Data provided:
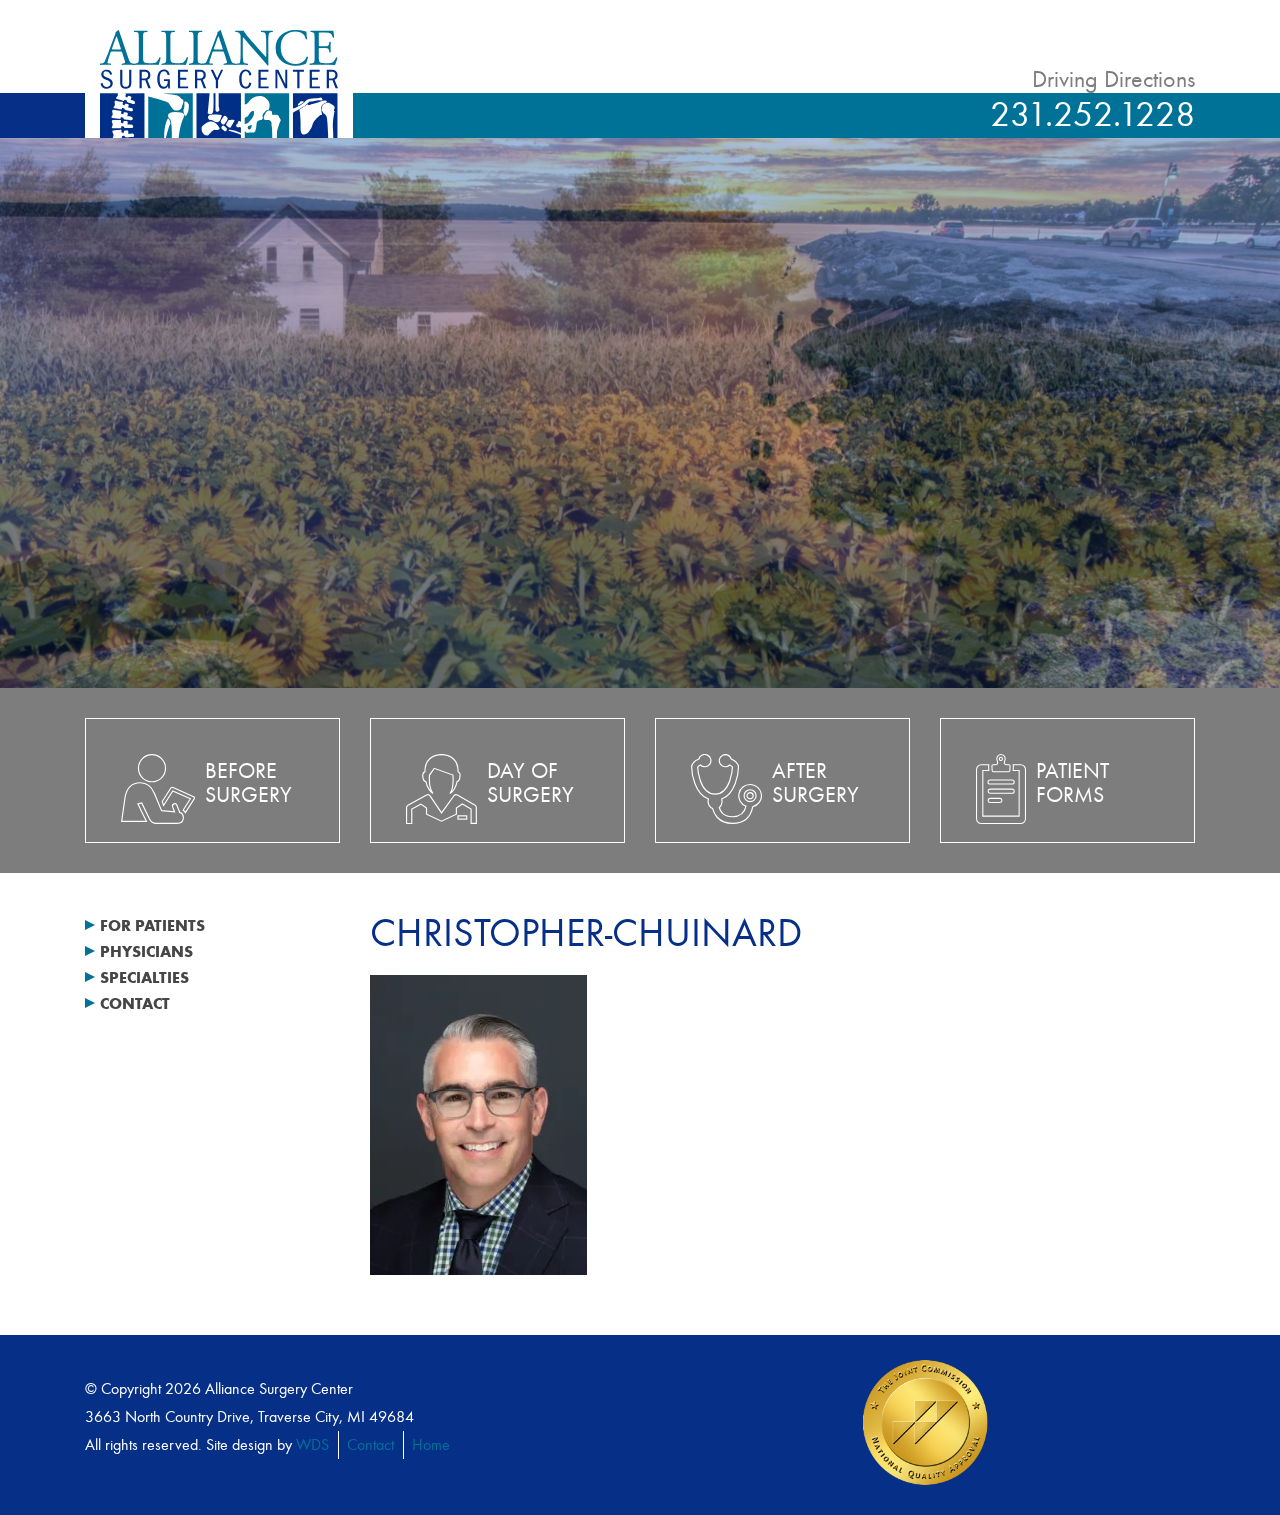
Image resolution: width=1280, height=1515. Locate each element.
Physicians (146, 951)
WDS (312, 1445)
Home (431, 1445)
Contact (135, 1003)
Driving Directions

Exercise details: Your copy should hold every entry exactly as written, but none of the pictures.

Answer space:
Image resolution: width=1280, height=1515. Locate each element.
Physicians (146, 951)
WDS (312, 1445)
Home (431, 1445)
Contact (135, 1003)
Driving Directions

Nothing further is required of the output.